Tuesday, September 25, 2012

The Omnipresent & Omnipotent M word

As children, most of us grew up believing that our parents were born together and that’s why they are together. We never realized that something called ‘Marriage’ happened and they were tied together in a knot, and promised each other to live the way we know they do — together.
As adolescents we realize what marriage is and wonder why it had to happen to our parents. When we see they are happy together, we know marriage is good. And when we see them fight, we are sure that marriage is the bitch there.

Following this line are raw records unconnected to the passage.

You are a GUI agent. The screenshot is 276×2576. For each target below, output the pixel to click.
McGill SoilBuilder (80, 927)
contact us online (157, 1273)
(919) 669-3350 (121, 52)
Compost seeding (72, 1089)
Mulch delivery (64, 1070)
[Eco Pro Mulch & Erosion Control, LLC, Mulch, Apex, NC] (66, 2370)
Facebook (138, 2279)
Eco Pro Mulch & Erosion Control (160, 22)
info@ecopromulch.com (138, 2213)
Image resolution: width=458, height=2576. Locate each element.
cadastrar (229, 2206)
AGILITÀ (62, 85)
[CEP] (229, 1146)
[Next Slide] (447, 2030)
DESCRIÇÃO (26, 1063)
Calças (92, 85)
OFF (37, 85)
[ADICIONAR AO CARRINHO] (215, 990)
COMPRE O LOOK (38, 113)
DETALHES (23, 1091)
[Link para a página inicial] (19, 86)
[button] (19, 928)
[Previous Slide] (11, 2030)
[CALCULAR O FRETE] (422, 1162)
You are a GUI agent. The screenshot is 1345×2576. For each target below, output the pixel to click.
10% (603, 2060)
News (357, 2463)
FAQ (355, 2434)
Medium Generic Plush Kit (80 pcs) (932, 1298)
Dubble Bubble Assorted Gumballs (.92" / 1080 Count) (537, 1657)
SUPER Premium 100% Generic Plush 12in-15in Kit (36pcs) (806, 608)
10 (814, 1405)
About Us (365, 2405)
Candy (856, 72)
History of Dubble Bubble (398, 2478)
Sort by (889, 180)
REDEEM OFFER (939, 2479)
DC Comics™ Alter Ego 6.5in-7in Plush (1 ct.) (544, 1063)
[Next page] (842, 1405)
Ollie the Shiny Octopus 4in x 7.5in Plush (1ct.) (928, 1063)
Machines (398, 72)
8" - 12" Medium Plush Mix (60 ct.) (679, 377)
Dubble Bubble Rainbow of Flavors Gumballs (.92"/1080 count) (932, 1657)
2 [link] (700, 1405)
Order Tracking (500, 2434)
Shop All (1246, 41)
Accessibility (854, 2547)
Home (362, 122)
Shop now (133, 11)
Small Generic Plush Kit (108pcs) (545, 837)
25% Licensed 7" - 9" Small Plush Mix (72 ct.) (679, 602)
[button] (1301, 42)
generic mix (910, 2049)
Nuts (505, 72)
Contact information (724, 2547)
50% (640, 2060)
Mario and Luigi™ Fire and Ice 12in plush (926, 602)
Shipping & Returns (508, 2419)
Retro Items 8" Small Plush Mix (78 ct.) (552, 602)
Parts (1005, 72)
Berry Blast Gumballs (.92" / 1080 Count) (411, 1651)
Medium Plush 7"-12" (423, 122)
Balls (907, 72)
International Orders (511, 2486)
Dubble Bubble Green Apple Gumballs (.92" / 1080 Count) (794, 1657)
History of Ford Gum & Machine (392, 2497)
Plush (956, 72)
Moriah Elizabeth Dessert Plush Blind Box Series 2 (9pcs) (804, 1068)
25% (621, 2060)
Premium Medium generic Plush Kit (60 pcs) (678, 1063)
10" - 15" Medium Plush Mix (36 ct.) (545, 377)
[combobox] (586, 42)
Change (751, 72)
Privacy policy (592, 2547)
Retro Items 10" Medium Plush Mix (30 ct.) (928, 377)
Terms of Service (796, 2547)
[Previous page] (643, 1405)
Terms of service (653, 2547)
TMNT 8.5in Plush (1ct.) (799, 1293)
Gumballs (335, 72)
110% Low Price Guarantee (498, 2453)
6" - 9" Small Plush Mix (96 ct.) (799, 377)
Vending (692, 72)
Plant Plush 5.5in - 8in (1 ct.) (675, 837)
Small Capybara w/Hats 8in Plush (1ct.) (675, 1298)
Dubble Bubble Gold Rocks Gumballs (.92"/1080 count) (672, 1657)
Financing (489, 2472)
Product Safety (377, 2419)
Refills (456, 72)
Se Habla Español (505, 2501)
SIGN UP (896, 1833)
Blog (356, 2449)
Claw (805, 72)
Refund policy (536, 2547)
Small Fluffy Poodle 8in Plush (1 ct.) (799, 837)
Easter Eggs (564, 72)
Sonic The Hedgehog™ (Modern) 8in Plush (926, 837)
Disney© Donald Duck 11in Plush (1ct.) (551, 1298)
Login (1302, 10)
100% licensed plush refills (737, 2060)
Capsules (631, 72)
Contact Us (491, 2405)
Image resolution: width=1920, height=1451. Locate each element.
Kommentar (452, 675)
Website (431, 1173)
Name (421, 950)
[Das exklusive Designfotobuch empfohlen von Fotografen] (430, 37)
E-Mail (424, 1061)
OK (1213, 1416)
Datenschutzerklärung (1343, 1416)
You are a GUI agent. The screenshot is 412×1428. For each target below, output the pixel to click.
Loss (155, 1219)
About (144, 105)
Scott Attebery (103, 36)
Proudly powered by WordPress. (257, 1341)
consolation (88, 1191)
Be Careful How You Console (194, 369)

As adults, we are bound to hear a lot of that word. I am an adult now or so I was told and all I hear day and night is the M word. My mother who once thought that my plumpness was cuteness now suddenly thinks I should dance more or swim more or wash more clothes or do everything that takes to lose that extra 15 kgs. Why? Well, who will marry me otherwise? Marriage!

I always found enough food on the table and never bothered about that rocket science which went behind using raw materials and turning them to edible food. But now, I have to learn to cook. Why? Well, What will my mother-in-law think otherwise? What will my husband eat? Well, fair enough. Marriage, again!

I have to wear sarees more often (and not those awfully torn, superbly comfortable jeans), wear jewels (No, belly button ring doesn’t count), be less anti-social, more cordial to elders, smile more, talk less, and so on. Ah, marriage!

When you make a simple instant coffee for a friend’s mom, she grins and tells you, ‘Wah! you are ready for marriage!’ Your mother is already blushing with joy!

When all your batch mates start getting married one by one, please be assured that you will find a hyperventilating mom in your own house. 21 is ripe, 22 is looking out time, 23 is marriage time, but 24 is ancient/primitive/old. I am 24 and I already feel 80.

The situation in most of the houses where a poor 24 year old resides is pretty much the same. Mom’s are always checking out eligible bachelors, dad’s are running behind jogging hunks (yes, like the jeevansathi ad), uncles are ‘responsible’, aunt’s are networking… Phew!